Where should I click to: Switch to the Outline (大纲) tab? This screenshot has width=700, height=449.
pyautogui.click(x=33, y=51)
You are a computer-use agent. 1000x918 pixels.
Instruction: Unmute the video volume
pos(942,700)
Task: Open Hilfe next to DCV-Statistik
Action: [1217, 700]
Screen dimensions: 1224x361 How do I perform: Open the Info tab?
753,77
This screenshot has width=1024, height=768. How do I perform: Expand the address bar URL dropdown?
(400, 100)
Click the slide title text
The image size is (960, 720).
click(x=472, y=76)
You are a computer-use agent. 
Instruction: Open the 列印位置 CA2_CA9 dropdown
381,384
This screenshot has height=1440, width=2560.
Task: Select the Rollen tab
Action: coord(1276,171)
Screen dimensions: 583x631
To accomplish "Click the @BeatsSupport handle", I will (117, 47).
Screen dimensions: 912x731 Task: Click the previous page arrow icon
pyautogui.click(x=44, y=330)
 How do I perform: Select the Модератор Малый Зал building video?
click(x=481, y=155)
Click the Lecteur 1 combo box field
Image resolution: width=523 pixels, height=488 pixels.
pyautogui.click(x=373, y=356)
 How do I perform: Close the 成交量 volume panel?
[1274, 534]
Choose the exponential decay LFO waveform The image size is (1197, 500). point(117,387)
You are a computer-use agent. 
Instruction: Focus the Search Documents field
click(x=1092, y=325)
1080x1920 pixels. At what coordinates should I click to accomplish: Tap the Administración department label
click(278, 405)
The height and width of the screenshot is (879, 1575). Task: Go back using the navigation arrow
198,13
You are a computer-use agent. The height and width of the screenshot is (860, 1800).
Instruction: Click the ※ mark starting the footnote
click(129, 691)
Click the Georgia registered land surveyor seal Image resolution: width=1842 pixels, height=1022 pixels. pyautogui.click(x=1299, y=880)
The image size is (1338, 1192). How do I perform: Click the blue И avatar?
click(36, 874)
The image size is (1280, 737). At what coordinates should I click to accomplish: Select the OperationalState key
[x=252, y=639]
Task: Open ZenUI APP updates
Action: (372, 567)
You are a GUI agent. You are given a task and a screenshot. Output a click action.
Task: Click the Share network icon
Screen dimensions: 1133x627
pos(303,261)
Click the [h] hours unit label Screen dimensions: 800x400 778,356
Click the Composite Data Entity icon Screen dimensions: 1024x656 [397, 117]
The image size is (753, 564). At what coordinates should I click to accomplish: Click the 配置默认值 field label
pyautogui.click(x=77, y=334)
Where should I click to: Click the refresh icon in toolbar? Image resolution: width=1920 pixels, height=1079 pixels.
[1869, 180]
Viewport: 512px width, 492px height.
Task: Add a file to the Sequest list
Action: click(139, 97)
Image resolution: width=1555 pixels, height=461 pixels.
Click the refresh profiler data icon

====

INSTRUCTIONS TO FOLLOW:
When you reach the line with "Instruction: Unmute the video volume" in the records above, start writing out lines exactly, and stop once the line with "Task: Click the Share network icon" has been written; include nothing else.

ANSWER BOX:
Instruction: Unmute the video volume
pos(942,700)
Task: Open Hilfe next to DCV-Statistik
Action: [1217, 700]
Screen dimensions: 1224x361 How do I perform: Open the Info tab?
753,77
This screenshot has width=1024, height=768. How do I perform: Expand the address bar URL dropdown?
(400, 100)
Click the slide title text
The image size is (960, 720).
click(x=472, y=76)
You are a computer-use agent. 
Instruction: Open the 列印位置 CA2_CA9 dropdown
381,384
This screenshot has height=1440, width=2560.
Task: Select the Rollen tab
Action: coord(1276,171)
Screen dimensions: 583x631
To accomplish "Click the @BeatsSupport handle", I will (117, 47).
Screen dimensions: 912x731 Task: Click the previous page arrow icon
pyautogui.click(x=44, y=330)
 How do I perform: Select the Модератор Малый Зал building video?
click(x=481, y=155)
Click the Lecteur 1 combo box field
Image resolution: width=523 pixels, height=488 pixels.
pyautogui.click(x=373, y=356)
 How do I perform: Close the 成交量 volume panel?
[1274, 534]
Choose the exponential decay LFO waveform The image size is (1197, 500). point(117,387)
You are a computer-use agent. 
Instruction: Focus the Search Documents field
click(x=1092, y=325)
1080x1920 pixels. At what coordinates should I click to accomplish: Tap the Administración department label
click(278, 405)
The height and width of the screenshot is (879, 1575). Task: Go back using the navigation arrow
198,13
You are a computer-use agent. The height and width of the screenshot is (860, 1800).
Instruction: Click the ※ mark starting the footnote
click(129, 691)
Click the Georgia registered land surveyor seal Image resolution: width=1842 pixels, height=1022 pixels. pyautogui.click(x=1299, y=880)
The image size is (1338, 1192). How do I perform: Click the blue И avatar?
click(36, 874)
The image size is (1280, 737). At what coordinates should I click to accomplish: Select the OperationalState key
[x=252, y=639]
Task: Open ZenUI APP updates
Action: (372, 567)
You are a GUI agent. You are given a task and a screenshot. Output a click action.
Task: Click the Share network icon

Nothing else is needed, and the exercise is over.